**Exercise instructions**
Look through the data below and show every line that includes "indicator".

**Stored data**
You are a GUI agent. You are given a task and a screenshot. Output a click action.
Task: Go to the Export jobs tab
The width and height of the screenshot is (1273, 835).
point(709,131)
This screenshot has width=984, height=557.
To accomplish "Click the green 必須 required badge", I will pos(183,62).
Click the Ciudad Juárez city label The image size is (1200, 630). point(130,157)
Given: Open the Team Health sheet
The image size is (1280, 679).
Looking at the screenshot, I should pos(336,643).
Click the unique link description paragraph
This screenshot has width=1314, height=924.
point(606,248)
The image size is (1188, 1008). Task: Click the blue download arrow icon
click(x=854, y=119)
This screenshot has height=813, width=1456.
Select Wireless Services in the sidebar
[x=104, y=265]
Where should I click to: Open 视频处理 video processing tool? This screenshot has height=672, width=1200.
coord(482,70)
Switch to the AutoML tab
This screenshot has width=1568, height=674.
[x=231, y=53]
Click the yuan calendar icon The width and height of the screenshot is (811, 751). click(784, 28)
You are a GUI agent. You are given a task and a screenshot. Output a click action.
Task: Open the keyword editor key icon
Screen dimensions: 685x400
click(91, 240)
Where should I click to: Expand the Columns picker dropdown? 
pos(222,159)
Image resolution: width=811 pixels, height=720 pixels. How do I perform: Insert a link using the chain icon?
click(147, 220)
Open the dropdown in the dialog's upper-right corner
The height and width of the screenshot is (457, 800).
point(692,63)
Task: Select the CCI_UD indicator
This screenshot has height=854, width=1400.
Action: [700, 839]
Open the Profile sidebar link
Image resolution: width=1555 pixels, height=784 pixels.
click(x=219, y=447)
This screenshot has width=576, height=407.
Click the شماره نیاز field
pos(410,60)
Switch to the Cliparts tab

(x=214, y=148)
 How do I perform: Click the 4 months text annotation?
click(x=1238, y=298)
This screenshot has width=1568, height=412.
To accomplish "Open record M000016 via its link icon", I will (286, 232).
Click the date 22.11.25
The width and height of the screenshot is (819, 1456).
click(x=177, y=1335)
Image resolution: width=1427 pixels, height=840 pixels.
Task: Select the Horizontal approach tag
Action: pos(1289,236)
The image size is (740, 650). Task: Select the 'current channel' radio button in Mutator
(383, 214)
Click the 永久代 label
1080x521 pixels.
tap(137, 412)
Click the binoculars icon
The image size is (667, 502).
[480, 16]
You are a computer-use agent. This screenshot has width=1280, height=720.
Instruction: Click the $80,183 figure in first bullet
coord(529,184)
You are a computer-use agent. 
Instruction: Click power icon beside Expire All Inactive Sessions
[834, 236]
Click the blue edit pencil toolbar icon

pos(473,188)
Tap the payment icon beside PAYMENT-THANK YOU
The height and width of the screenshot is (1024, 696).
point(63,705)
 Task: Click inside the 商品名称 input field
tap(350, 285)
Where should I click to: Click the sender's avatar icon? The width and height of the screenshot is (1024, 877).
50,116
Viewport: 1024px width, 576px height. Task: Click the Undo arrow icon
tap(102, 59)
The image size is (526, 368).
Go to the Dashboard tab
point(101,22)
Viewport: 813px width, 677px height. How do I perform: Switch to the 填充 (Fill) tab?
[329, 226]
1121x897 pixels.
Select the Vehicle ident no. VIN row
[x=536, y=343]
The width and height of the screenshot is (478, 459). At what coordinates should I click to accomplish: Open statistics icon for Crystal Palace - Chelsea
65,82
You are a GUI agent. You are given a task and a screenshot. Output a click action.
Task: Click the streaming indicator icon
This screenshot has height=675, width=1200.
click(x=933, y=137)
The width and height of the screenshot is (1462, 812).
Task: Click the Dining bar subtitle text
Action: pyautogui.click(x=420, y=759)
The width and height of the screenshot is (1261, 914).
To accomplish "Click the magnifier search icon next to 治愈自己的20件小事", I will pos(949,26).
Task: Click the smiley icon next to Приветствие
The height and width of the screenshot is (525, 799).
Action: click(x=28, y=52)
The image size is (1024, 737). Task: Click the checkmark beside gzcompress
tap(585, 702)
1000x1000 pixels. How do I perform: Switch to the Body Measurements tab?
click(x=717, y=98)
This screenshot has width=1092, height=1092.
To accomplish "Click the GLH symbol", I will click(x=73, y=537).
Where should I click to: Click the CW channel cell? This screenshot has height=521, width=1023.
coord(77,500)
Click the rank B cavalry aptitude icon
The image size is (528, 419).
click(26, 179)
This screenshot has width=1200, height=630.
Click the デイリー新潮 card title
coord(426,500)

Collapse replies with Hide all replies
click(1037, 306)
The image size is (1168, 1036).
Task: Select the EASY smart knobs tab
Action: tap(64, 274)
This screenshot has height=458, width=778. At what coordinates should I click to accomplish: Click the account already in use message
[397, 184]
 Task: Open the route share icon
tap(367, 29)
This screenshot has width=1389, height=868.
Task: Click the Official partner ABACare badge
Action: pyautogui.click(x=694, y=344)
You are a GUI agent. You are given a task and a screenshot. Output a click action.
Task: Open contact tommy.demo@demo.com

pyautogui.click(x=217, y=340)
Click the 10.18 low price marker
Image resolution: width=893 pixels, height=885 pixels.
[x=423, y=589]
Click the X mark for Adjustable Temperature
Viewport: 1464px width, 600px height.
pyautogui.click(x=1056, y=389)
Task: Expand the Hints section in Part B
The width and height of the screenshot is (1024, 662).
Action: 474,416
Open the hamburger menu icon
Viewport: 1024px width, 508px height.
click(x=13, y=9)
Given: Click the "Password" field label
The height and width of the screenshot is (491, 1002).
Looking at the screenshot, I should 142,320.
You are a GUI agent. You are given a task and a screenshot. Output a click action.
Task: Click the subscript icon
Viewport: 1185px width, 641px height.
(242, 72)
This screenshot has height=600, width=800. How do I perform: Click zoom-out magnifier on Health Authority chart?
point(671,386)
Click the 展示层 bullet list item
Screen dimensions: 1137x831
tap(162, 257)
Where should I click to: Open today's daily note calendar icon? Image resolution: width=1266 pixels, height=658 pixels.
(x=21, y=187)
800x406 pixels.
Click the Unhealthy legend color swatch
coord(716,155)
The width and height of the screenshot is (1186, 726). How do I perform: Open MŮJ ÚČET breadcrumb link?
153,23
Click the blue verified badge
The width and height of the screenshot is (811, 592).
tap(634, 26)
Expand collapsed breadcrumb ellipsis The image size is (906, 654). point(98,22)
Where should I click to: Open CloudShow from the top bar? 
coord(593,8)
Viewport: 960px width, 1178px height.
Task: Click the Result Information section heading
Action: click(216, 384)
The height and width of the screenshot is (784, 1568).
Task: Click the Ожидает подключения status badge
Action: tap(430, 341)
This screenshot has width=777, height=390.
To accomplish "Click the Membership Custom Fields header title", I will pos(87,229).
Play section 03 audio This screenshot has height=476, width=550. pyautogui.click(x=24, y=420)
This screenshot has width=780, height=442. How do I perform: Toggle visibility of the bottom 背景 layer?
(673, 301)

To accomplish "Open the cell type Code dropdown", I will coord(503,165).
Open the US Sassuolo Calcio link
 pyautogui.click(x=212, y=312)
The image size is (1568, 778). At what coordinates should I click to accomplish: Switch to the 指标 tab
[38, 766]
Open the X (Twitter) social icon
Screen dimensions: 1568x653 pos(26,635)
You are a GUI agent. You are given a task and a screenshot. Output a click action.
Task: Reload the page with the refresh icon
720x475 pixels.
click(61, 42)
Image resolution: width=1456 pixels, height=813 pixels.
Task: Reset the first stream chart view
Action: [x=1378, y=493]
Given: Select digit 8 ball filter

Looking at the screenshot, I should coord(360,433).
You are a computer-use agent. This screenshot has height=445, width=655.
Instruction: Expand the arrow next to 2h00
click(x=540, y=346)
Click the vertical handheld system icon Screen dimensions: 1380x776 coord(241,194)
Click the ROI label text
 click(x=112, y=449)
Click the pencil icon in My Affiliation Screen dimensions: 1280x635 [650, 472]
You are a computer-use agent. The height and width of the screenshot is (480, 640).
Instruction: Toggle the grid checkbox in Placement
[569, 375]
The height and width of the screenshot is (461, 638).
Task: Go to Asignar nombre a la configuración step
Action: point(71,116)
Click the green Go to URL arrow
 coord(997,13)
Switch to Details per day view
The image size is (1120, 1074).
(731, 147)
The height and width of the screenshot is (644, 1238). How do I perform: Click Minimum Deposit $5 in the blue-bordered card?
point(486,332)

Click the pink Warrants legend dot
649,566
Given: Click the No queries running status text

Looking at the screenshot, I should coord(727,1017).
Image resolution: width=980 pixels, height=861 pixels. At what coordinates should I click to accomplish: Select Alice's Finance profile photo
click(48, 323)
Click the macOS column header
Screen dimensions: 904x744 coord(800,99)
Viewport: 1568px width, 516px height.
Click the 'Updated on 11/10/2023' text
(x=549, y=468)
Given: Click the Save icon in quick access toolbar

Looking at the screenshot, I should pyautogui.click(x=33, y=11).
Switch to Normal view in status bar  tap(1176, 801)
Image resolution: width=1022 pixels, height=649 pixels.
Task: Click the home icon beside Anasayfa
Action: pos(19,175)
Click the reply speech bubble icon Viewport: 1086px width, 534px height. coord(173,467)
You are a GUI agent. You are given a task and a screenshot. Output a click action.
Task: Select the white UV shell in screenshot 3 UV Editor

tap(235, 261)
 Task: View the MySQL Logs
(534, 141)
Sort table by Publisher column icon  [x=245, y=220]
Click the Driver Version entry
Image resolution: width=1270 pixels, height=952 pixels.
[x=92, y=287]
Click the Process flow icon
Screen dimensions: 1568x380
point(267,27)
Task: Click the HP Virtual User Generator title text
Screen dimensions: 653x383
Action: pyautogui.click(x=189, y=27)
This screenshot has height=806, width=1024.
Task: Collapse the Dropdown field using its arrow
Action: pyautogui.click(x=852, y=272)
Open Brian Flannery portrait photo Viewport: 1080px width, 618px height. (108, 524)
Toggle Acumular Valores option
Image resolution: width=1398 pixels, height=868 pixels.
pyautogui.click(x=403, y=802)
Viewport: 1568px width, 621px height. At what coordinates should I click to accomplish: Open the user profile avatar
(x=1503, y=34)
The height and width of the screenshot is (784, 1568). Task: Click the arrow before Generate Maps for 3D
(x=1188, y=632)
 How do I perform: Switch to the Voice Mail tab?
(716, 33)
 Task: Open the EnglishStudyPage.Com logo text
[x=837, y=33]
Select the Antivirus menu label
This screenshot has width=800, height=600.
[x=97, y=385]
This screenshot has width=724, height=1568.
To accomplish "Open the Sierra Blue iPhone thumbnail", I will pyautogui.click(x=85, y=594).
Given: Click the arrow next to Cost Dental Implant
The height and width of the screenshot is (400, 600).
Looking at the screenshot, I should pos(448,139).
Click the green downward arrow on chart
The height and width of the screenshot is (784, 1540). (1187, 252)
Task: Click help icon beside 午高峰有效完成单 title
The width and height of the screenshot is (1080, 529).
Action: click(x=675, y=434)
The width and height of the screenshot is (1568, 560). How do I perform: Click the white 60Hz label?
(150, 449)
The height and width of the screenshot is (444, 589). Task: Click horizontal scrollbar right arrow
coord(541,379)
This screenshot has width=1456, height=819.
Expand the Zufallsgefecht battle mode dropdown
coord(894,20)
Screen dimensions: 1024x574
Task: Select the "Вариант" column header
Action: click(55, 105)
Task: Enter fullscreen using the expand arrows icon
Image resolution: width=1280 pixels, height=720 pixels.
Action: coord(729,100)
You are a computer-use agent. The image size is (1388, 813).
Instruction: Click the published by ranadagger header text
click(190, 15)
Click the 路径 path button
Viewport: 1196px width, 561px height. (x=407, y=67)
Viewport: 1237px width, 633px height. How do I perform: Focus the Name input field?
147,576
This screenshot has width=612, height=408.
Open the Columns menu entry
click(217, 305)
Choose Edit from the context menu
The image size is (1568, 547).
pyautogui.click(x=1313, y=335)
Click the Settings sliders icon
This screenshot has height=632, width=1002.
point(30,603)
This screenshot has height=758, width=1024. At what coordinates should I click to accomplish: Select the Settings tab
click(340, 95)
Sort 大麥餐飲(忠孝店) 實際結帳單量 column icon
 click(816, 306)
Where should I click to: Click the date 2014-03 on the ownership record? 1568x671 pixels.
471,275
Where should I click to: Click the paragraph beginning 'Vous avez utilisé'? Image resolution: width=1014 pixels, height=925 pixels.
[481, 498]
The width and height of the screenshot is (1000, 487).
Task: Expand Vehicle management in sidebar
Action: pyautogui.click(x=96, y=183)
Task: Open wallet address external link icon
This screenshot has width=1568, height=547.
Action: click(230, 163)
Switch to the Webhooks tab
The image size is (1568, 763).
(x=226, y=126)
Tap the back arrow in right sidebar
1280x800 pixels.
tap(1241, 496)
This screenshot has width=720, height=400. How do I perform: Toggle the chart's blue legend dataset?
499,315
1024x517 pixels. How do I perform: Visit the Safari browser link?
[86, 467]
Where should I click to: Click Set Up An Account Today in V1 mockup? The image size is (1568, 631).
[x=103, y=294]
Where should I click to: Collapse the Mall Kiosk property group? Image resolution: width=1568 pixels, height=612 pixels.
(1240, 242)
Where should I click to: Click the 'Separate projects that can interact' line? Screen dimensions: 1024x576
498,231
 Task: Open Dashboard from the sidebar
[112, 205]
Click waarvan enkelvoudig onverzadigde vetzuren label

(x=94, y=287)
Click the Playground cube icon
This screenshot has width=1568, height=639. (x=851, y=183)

**Finished exercise**
Task: Select the CCI_UD indicator
Task: Click the streaming indicator icon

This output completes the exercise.